Le hérisson, indicateur de santé nocturne
L'analyse montre que le Hérisson d'Europe est l'espèce la plus affectée par la fragmentation lumineuse sur le foncier EDF. Cette découverte est d'autant plus significative que le hérisson joue un rôle d'espèce parapluie : les mesures prises pour le protéger bénéficieront automatiquement à l'ensemble des autres espèces nocturnes du site.
![]()
Protéger les corridors et les habitats du hérisson, c'est préserver tout un écosystème nocturne.
![]()
Vers des solutions concrètes
Cette compréhension de l'intégration du site dans la trame noire locale ouvre la voie à des mesures de réduction des impacts ciblées et efficaces :
- Adaptation de l'éclairage : remplacement des néons blancs par des solutions moins impactantes.
- Optimisation temporelle : extinction programmée pendant les pics d'activité de la faune.
- Corridors d'obscurité : préservation de zones non éclairées pour maintenir la connectivité.
Validation terrain en cours
Une étude de terrain initiée en 2025 permettra de mesurer l'efficacité réelle de ces mesures sur l'activité de la faune nocturne.

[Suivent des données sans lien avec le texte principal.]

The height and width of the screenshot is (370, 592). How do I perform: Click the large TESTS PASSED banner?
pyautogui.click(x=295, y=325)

Cette approche scientifique garantit que les actions entreprises produiront des résultats concrets pour la biodiversité.
Cette étude dite BACI (Before After Control Impact) consiste à suivre l’activité de la faune sur les zones éclairées du site sur lesquelles la lumière sera réduite mais également sur un témoin qui n’a jamais été éclairé et qui restera ainsi. Ce suivi se fait avec des pièges photographiques et des enregistreurs à ultrason.

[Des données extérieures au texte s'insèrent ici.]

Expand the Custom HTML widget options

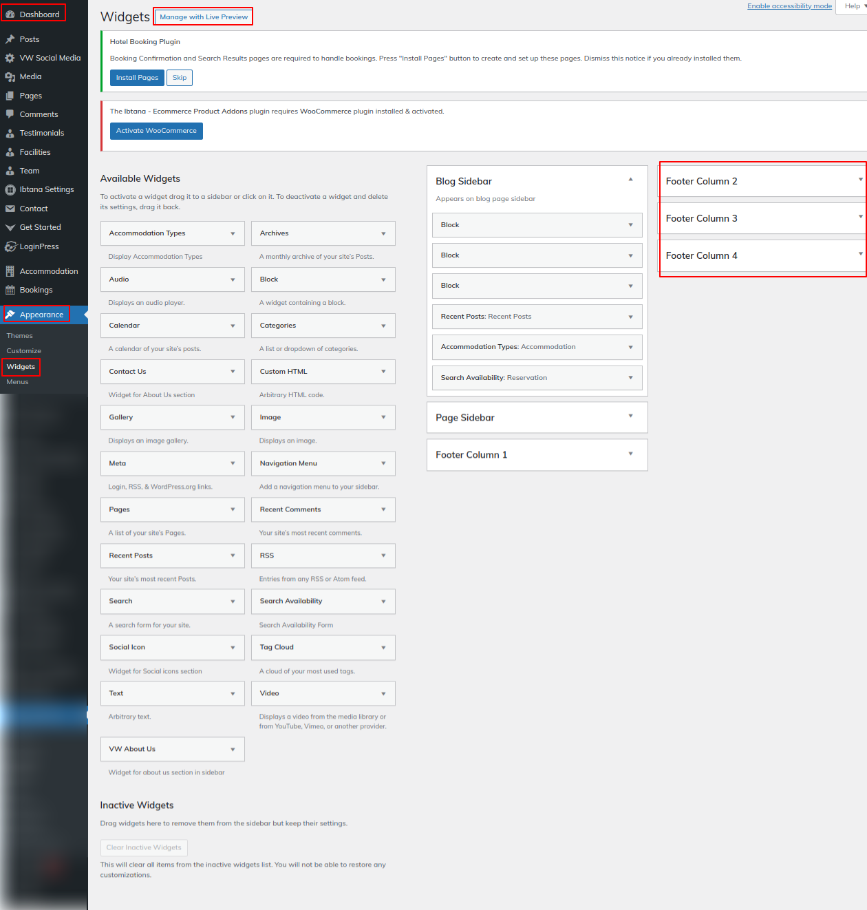tap(383, 372)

Les chercheurs ont déjà pu observer de la biodiversité sur le site industriel : 10 espèces de mammifères (chat forestier, blaireau, renard...) et 9 espèces de chauves-souris (Pipistrelle commune, Grand Rhinolophe…).
Blaireau européen (Meles meles) et Renard roux (Vulpes vulpes) observé sur le site de Blénod
Un modèle pour l'avenir
Cette initiative de Blénod illustre parfaitement comment l'innovation technologique peut servir la préservation de la biodiversité. En combinant modélisation avancée et engagement environnemental, cette approche ouvre la voie à une gestion plus respectueuse des écosystèmes nocturnes.
L'impact au-delà du site
Les enseignements de cette étude dépassent largement le cadre du site EDF. Ils constituent une méthode réplicable pour tous d’autres sites soucieux de réduire leur impact sur la biodiversité nocturne.
Cette étude pionnière illustre comment la science et la technologie peuvent éclairer nos choix pour mieux préserver l'obscurité dont dépend une part essentielle de la biodiversité. Dans un monde de plus en plus lumineux, préserver la nuit devient un enjeu majeur pour l'avenir de nos écosystèmes.